ASKED to produce his driver’s licence, then 17-year-old Izaac Francis McDonnell fumbled with the front pocket of his pants for some time before producing a small hip flask.
That was just one terrifying pointer to how drunk the Urana teenager was when pulled over by police at Coleambally about 2.30am on June 12.
Police first spotted McDonnell, now 18, when he sped out of the Coleambally sports oval in a station wagon and veered onto the wrong side of the road.
The red P-plater, with two mates onboard, swerved all over the road in Kookaburra Avenue until pulled over police.
According to undisputed facts tendered to Wagga Local Court this week, McDonnell took several seconds to process what police were saying after they asked if he had been drinking alcohol.
“Eventually, he slurred that he had been drinking,” the facts said.
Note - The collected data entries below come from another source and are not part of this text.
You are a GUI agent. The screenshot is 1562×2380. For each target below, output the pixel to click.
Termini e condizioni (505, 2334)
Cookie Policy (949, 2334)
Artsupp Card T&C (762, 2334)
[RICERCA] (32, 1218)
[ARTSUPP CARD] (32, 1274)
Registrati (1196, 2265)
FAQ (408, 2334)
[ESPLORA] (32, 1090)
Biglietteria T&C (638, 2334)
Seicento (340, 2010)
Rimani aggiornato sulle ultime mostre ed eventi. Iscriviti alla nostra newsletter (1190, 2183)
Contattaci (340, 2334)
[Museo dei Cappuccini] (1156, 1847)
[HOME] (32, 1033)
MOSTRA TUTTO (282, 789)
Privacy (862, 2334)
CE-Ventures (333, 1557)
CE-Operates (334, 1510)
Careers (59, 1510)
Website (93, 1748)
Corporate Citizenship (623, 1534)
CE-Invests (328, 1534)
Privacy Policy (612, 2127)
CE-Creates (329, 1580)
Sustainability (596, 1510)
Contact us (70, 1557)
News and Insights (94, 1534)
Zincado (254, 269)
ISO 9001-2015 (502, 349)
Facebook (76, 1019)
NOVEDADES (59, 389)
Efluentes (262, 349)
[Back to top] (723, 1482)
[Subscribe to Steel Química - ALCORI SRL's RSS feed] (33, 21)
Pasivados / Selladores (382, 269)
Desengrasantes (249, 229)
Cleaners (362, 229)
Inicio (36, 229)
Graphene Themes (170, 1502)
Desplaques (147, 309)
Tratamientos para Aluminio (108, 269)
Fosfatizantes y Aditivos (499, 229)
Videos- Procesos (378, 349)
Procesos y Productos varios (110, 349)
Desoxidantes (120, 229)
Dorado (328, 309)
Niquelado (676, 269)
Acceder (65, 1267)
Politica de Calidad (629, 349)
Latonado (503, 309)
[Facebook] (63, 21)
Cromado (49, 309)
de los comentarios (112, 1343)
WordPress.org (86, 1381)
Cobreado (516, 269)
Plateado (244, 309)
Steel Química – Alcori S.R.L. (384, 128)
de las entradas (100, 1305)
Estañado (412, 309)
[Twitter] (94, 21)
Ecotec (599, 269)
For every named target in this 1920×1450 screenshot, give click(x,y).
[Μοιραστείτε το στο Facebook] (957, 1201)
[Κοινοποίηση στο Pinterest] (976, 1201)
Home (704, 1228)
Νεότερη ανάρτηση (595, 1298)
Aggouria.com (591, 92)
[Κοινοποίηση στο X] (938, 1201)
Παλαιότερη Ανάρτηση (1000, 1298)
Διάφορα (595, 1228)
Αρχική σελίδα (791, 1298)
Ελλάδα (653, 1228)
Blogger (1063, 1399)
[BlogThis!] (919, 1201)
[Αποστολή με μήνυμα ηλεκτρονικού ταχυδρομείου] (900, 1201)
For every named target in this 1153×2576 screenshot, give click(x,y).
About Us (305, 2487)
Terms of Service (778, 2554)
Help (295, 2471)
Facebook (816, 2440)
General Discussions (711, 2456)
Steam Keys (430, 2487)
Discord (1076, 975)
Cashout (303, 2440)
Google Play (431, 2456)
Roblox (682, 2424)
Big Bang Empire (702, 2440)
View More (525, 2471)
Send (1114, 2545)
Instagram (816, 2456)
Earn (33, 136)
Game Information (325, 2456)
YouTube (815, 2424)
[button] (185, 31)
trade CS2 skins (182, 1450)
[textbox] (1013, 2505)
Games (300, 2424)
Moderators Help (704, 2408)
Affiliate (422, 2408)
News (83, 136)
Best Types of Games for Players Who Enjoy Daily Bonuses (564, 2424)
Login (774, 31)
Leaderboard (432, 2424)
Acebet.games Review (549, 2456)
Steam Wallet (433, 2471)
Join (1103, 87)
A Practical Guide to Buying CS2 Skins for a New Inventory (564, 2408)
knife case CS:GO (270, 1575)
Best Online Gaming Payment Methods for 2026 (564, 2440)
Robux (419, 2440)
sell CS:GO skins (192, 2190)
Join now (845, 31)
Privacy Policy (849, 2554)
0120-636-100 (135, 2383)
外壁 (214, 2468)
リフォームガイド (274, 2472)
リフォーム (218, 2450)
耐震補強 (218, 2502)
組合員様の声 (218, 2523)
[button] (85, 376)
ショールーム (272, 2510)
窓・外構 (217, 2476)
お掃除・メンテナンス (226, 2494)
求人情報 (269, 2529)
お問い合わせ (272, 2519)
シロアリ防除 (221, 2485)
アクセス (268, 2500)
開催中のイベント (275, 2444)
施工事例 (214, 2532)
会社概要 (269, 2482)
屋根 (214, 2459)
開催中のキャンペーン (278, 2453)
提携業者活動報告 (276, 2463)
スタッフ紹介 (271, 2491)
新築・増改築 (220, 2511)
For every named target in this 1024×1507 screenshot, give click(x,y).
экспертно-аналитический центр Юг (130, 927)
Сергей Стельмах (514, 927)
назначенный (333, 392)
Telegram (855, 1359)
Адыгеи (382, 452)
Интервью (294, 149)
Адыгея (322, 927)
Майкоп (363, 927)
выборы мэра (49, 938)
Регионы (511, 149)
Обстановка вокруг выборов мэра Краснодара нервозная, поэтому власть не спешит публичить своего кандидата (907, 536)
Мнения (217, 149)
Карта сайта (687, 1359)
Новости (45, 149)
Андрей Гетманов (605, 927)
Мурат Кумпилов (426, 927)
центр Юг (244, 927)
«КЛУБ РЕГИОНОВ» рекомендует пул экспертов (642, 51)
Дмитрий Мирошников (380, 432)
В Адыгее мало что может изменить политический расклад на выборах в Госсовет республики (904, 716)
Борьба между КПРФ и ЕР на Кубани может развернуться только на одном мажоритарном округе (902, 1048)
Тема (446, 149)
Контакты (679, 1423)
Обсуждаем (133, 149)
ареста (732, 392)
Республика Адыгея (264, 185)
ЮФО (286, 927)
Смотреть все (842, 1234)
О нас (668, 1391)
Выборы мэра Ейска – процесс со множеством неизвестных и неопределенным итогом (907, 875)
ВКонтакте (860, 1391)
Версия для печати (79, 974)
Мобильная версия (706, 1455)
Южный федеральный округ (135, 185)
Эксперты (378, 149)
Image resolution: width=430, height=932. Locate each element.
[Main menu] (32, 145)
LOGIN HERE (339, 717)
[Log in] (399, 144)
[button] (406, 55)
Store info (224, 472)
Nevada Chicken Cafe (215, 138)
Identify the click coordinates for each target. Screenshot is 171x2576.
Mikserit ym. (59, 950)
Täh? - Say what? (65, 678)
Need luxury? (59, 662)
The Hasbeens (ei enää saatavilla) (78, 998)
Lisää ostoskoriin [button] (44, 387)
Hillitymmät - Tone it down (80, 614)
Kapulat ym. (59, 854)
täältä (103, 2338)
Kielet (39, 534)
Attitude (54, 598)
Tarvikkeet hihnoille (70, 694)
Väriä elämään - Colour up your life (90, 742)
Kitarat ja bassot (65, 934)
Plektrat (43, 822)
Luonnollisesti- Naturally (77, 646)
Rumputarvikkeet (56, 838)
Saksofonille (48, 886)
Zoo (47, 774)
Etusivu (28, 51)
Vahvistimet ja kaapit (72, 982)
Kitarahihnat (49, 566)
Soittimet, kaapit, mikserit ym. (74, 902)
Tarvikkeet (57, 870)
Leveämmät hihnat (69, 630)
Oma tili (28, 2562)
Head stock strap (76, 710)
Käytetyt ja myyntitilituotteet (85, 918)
McDonnell was “staggering and stumbling” when he got out of the car, and at the Darlington Point police station returned a blood-alcohol reading of .151 – more than three times the legal limit for a fully-licensed driver.
A senior police officer later told The Area News newspaper it was one of the worst cases of drink-driving he had heard of and said if the car had not been stopped ‘we’d have had fatalities on our hands”.
McDonnell, a Year 12 high school student, pleaded guilty to driving with a high-range prescribed concentration of alcohol.
His solicitor, Zac Tankard, told magistrate Erin Kennedy his client’s actions were “dangerous, immature, lacking in sound judgment”, but then added the behaviour was unlikely to be repeated and was the result of making a “huge mistake”.
He said McDonnell had completed the traffic offender’s program, had shown genuine remorse and felt like he had let others down.
The police prosecutor, Sergeant Steve Watterson, submitted the threshold for a custodial sentence had been crossed.
“The reality is, he is incredibly lucky to be standing here today,” Ms Kennedy said.
“This is the very behaviour that has changed legislation over the years, for good reason – to protect young people on the road.”
In ordering McDonnell to perform 200 hours of community service and disqualifying him from driving for nine months, Ms Kennedy urged him to educate other young drivers about the dangers of drink-driving.